#### Task directions:
Please read the transcript below and state why a subquery was used even though everything could have been done in one query.

#### Extract to read:
So if we go up because we, as I said this is a subquery, so we have the we have these results and then the only thing this all the query is doing is just taking service name span, name and then calculating the rate, the error rate. Okay, we could have done actually everything within the same query, but you know to make it easier to read. We just used a the subquery.

A

And finally, we're ordering ordering, by error rate descendants, so we show those uh operations that have a higher error rate at the top okay, so with this information very quickly we can see. Okay, so generator generate is the one that has a higher error rate, but that is the top level operation.

A

So, let's focus on you know next level and next level we'll see uh process extra extra process upper is the other one that has a very higher rate. There are some other operations that have some errors, but they are the the error rate for those is much lower. So probably you know we should go and focus in this. You know check this method and see what's going on why we have such a high error rate.

A

um As uh as we mentioned, you know you you have here at the top, if you wanted, you could actually filter down to some to some specific uh service or uh or or operation in here. The other thing we're doing here is that we're looking at the evolution. You know this is a similar to this, but this is looking at the evolution over time. So, if you, if we open this query, we'll see that the query is pretty much the same, the main difference is that we're introducing a time uh variable here, a time.

#### Collected material:
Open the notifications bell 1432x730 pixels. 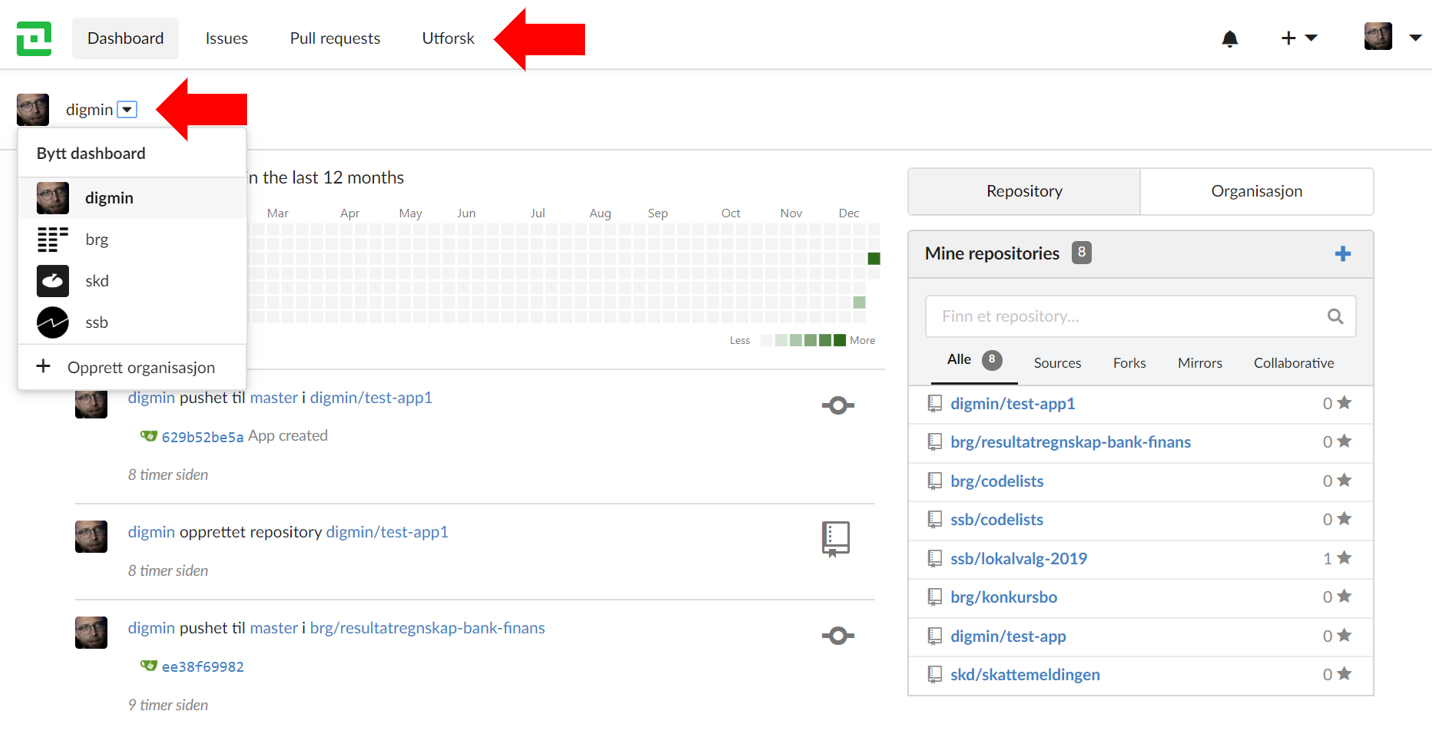coord(1230,39)
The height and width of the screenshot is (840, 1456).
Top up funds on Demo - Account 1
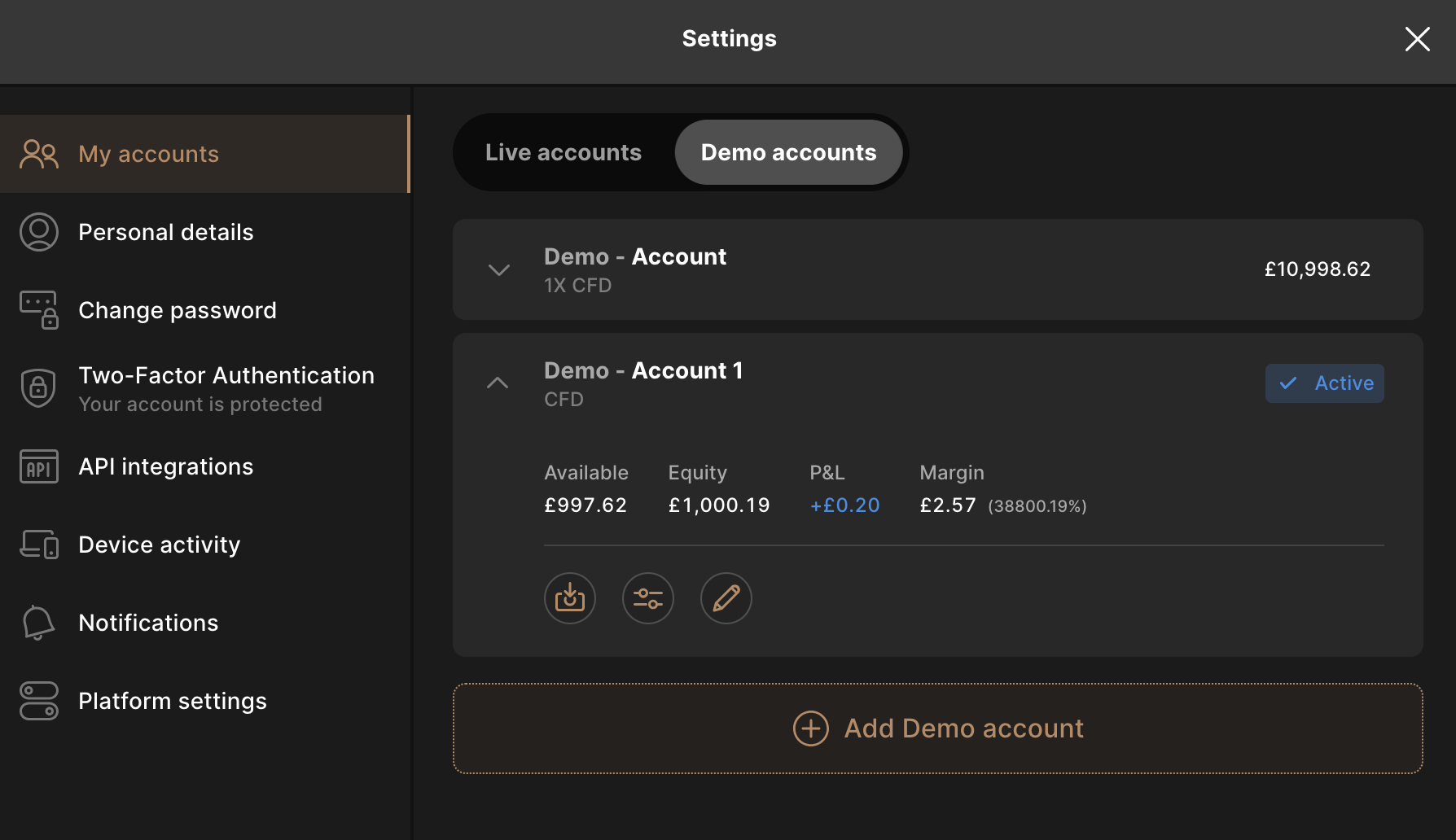click(x=570, y=597)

#### The solution:
To make the query easier to read.